● **TEXTO-BASE**:
+++
Guia do Bonde - este texto foi publicado
no Rio de janeiro em janeiro de 1938, mas suas recomendações podem ser
estendidas a todos os usuários de bonde. A Light, empresa estadunidense que o
texto se refere, era a detentora das ações de diversas companhias de transporte
brasileiras.
O
bonde nada tem de bond...oso. é pesado, intransigente, tem um caráter tão firme
que não recua sem muito refletir nem pedir licenças aos colegas que vêm
correndo na cauda. É claro que com um bicho desse tamanho (tamanho de um bonde)
é preciso que quem o toma se porte com a necessária precaução se quiser voltar
para casa com os ossos no lugar em que a natureza os colocou, de acordo com os
tratados de anatomia.
2º -
Saltar do bonde em movimento – coordenar os próprios movimentos com os do bonde
é uma ciência tão complicada que o próprio Einstein deixou de estudar, com
receios das conseqüências nas experiências. A força da inércia costuma divertir-se
à custa da humanidade. O passageiro quer chegar antes do bonde não se conforma
com poucos segundos de espera voaria por cima do motorneiro. Agacha-se
afoitamente ao balaústre esquece certo reumatismo, não tem tempo de resolver
certos cálculos de probabilidade não olha se o lugar onde vai por os pés é
asfalto, paralelepípedo, uma poça d’água ou casca de banana. E salta. Em vez do
pé chegou primeiro o nariz esborrachou-se como mamão maduro e se não levantar
logo a carcaça do lugar logo vem um auto para realizar a autópsia. Não se
esqueça nunca, num caso desses, de fazer testamento para que os herdeiros
possam abençoar sua providencial imprevidência.
3º -
Tomar bonde pelo lado da entrelinha – esta é uma surpresa que o passageiro
costuma fazer ao bonde o qual retribui com outra, muito mais agradável embora
só se preocupe com a direita. À esquerda há uma barra, mas o passageiro não
admite ser barrado, arma ou pulo... errado para a longarina que está suspensa
falseia o pé e ao mesmo tempo bate com a caixa do juízo na barra, que não é a
do Rio, mais um diacho de travessão duro como cama de pobre. Resultado: o pé
tonteou, a cabeça levou uma luxação no tornozelo e em torno o zelo dos que
assistiram ao delicioso trombalhão não o livra de entregar os cacos à
Assistência para que o solde deixando-o pronto para outra. Pode-se dar também,
o caso de um estatelamento no trilho, no justo momento em que um bonde
bagageiro avance em sentido inverso e emende e complete o desastre com uma
decapitação magistral ou amputações dignas do mais afamado cirurgião.
+++
● **ENUNCIADO 1**:
Diga se cada afirmação concorda com o texto-base sobre o bonde, respondendo sim ou não e citando literalmente as palavras que decidem: (a) o texto foi publicado no Rio de Janeiro em 1938; (b) a Light era uma empresa brasileira; (c) Einstein estudou a fundo como saltar do bonde em movimento.
O texto-base e os registros provêm de fontes distintas.

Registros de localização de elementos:
+++
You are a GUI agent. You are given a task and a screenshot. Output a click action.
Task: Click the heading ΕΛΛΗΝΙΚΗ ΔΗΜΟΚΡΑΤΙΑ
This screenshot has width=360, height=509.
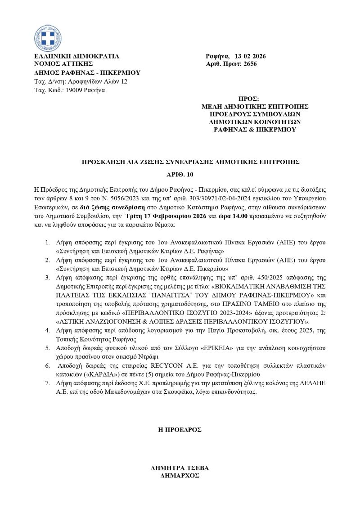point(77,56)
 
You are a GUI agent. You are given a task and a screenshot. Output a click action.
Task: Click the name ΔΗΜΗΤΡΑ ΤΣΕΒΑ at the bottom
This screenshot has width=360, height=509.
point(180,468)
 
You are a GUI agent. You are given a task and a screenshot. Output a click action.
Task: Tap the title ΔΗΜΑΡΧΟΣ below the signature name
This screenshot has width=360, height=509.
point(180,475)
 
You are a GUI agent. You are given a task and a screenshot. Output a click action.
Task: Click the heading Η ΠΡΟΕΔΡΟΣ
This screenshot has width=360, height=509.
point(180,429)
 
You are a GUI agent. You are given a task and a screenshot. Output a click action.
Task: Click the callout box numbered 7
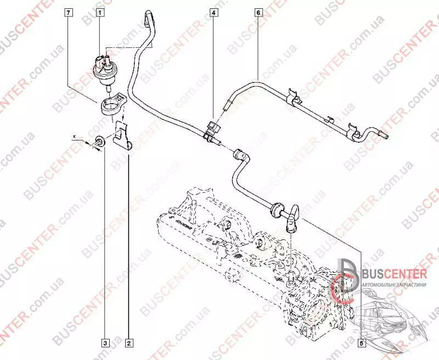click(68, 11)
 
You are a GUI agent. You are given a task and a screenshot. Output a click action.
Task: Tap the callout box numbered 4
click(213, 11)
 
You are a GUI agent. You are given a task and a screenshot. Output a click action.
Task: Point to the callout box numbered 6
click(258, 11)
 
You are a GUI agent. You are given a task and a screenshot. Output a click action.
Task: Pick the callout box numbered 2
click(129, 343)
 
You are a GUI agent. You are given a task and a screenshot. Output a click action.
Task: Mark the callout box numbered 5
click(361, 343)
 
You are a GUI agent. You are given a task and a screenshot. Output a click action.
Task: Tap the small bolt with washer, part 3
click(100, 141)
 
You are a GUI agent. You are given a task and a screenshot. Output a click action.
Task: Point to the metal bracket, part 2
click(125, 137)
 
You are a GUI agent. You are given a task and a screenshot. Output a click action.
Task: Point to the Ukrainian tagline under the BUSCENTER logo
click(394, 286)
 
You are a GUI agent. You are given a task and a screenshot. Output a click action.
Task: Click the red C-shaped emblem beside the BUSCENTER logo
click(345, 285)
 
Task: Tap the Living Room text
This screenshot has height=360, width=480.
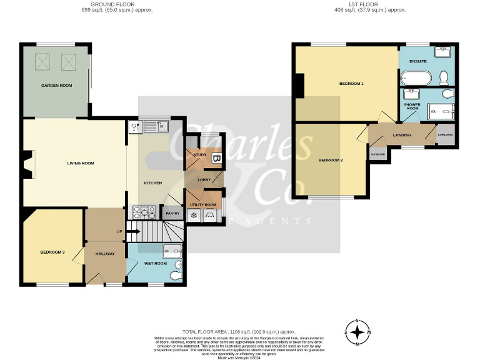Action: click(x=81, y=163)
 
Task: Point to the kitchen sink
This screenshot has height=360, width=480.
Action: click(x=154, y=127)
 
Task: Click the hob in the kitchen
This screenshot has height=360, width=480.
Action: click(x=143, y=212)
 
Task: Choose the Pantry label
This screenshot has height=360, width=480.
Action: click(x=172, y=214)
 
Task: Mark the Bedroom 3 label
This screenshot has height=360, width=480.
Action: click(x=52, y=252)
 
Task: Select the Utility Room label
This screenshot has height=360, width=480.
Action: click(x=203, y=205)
+++
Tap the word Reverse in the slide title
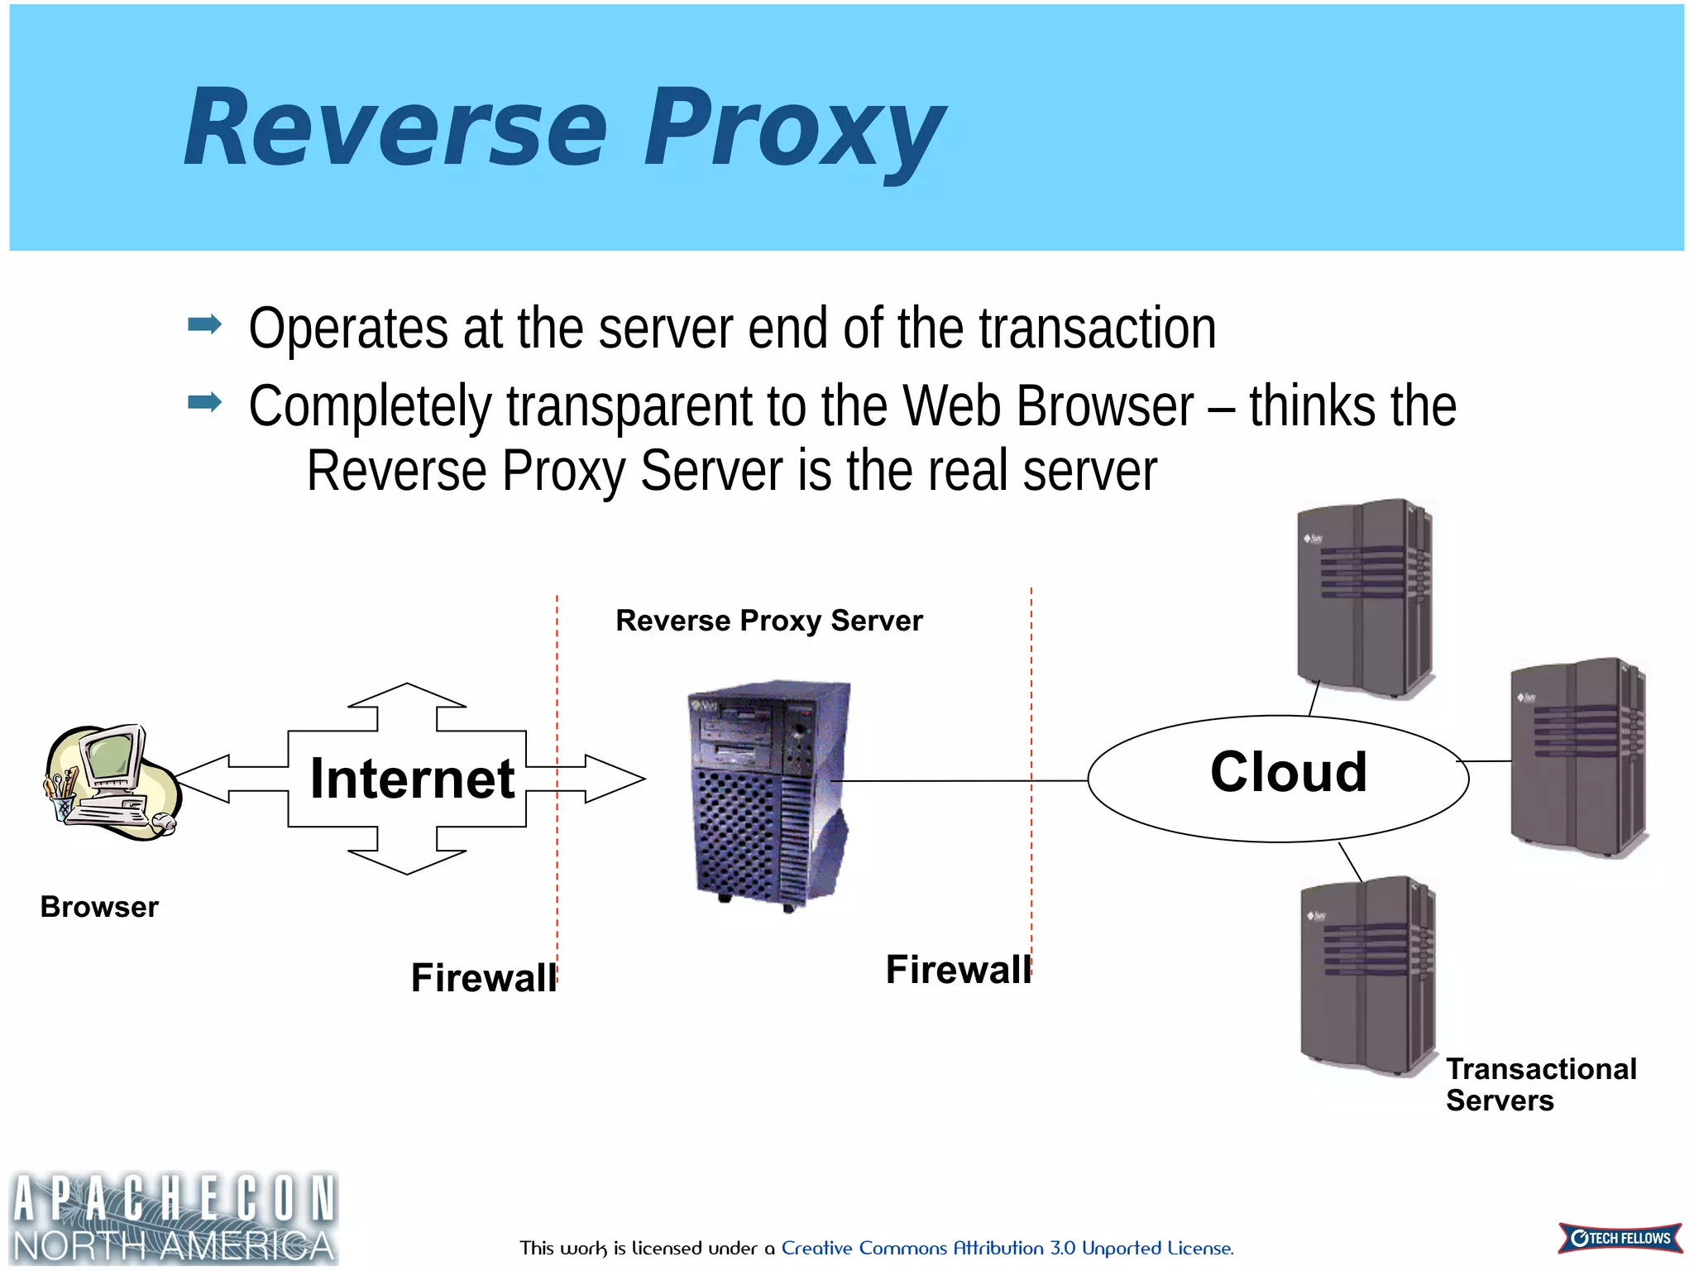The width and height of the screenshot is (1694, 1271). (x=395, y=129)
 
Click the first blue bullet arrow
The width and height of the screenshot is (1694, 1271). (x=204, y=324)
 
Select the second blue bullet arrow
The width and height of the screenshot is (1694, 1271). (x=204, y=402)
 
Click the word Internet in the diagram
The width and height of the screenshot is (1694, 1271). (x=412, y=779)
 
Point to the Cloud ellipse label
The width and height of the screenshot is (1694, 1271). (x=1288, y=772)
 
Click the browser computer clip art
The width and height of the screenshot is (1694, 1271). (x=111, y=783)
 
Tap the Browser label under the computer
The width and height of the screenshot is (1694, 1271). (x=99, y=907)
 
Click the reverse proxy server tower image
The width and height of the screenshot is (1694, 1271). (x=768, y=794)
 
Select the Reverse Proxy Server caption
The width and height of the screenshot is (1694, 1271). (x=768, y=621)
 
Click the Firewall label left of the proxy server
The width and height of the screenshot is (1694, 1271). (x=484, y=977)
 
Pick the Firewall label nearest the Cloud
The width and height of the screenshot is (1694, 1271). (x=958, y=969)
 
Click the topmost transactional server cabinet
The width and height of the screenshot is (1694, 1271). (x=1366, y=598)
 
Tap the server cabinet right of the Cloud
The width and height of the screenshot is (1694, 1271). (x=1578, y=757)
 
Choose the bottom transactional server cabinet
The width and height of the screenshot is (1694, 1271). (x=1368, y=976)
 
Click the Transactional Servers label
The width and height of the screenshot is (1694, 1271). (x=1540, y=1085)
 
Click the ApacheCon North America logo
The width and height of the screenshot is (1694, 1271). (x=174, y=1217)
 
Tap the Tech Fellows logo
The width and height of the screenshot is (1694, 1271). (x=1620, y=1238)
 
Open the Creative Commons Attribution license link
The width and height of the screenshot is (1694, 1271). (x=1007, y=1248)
+++
● **ENUNCIADO 2**:
Nos registros, escreva como lista numerada as linhas desde a que contém "Task: Mark the Bedroom 3 label" até a que contém "Action: click(x=203, y=205)", ambas incluídas, sem as linhas em branco.

● **RESOLUÇÃO COMPLETA 1**:
(a) Sim: "publicado no Rio de janeiro em janeiro de 1938".
(b) Não: "A Light, empresa estadunidense".
(c) Não: "o próprio Einstein deixou de estudar".

● **RESOLUÇÃO COMPLETA 2**:
1. Task: Mark the Bedroom 3 label
2. This screenshot has height=360, width=480.
3. Action: click(x=52, y=252)
4. Task: Select the Utility Room label
5. This screenshot has height=360, width=480.
6. Action: click(x=203, y=205)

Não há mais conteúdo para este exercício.